Auswahl:
>>
Mit ihrer Promotion über den Einfluss von Totholz auf Flachlandflüsse ist Umweltwissenschaftlerin Francesca Pilotto die erste Absolventin des SMART-Programmes

29.04.2015

Francesca Pilotti ist die erste Absolventin des Erasmus-Mundus-Programmes SMART (Science for the Management of Rivers and their Tidal Systems).

Francesca Pilotti ist die erste Absolventin des Erasmus-Mundus-Programmes SMART (Science for the Management of Rivers and their Tidal Systems).
Bildquelle: Nora Lessing

Francesca Pilotto stammt aus dem Nordwesten Italiens, aus einer Region, die übersetzt auch Land der sieben Seen genannt wird. Kein Wunder also, dass sich die Forscherin für Gewässer im Besonderen und die Umwelt im Allgemeinen begeistert: „Die Natur hat mich schon immer fasziniert“, sagt sie. Nach dem Studium an der Universität Insubria kam die Umweltwissenschaftlerin nach Berlin – für ihre Promotion im Rahmen des Erasmus-Mundus-Programmes SMART. Das Kooperationsprogramm Science for the Management of Rivers and their Tidal Systems ist ein gemeinsames Projekt der Freien Universität, der Universität Trento (Italien) und der Queen Mary University London (UK). Für ihre Arbeit hat Francesca Pilotto die Bedeutung von Totholz für die Artenvielfalt in Fließgewässern untersucht.
<<
Datensatzauszug:
>>
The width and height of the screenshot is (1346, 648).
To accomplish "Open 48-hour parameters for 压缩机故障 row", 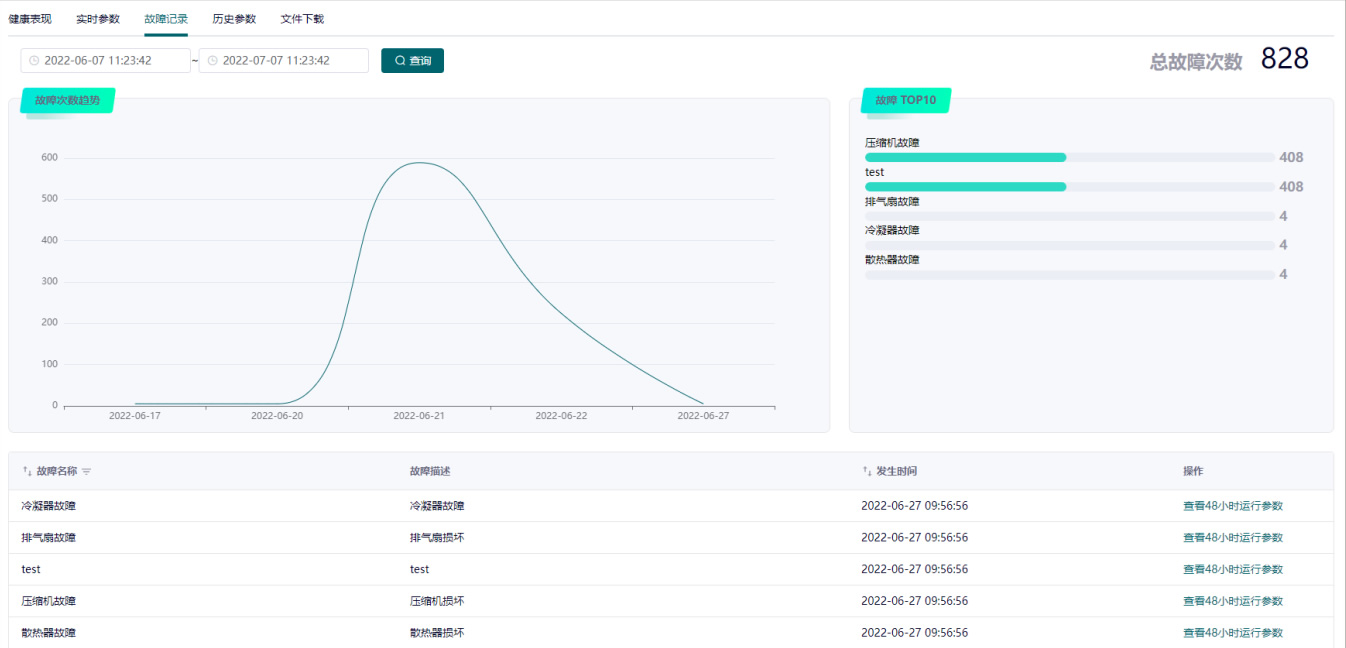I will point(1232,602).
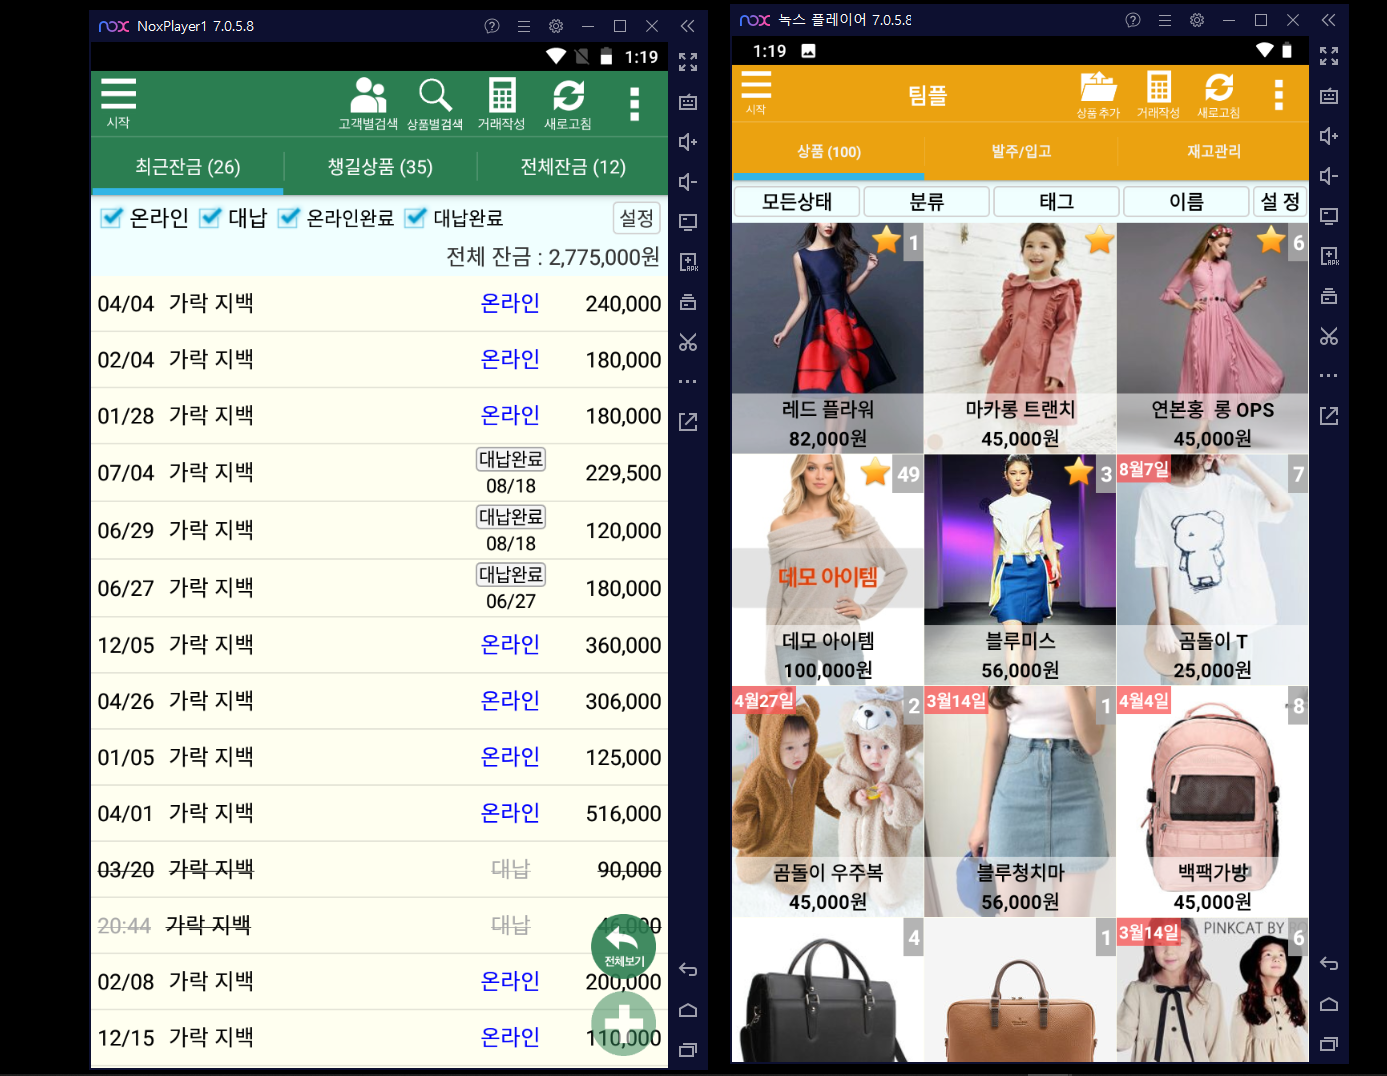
<<
Deine Aufgaben:
1. An welcher Universität hat die Umweltwissenschaftlerin laut dem Artikel über die erste SMART-Absolventin studiert, bevor sie nach Berlin kam?
2. Bitte führe den Artikel über die erste SMART-Absolventin nach seinem letzten Satz weiter.

Lösungen:
1. An der Universität Insubria.

2.
„Menschen haben großen Einfluss auf das ökologische Gleichgewicht in Flüssen“, erklärt Francesca Pilotto. „Naturbelassene Flüsse haben die Fähigkeit, sich selbst zu reinigen. Schon kleine Eingriffe aber können schwerwiegende Konsequenzen haben.“ Für die darin involvierten ökologischen Wechselwirkungen interessiert sich die Umweltwissenschaftlerin, die sich auf Fließgewässer spezialisiert hat, besonders. „Wirbellose – also kleine Insekten, die in Flüssen leben – spielen eine wichtige Rolle für das ökologische Gleichgewicht“, ergänzt Pilotto. Sie sind es, denen die Italienerin in ihrer Doktorarbeit viel Aufmerksamkeit geschenkt hat.

„Die Insekten fressen Pflanzen und werden selbst von Fischen gefressen. Viele von ihnen reagieren sehr empfindlich auf Eingriffe von außen, also etwa Schadstoffe im Wasser“, sagt die Wissenschaftlerin. Daher könne man am Zustand der Insektenpopulation ablesen, wie es um das gesamte Ökosystem bestellt sei. Bei ihren Untersuchungen stieß die Doktorandin auf einen besonderen Aspekt: „Für diese Insektenpopulationen scheint es besonders wichtig zu sein, ob sich in dem Gewässer Holz befindet oder nicht“, sagt Pilotto.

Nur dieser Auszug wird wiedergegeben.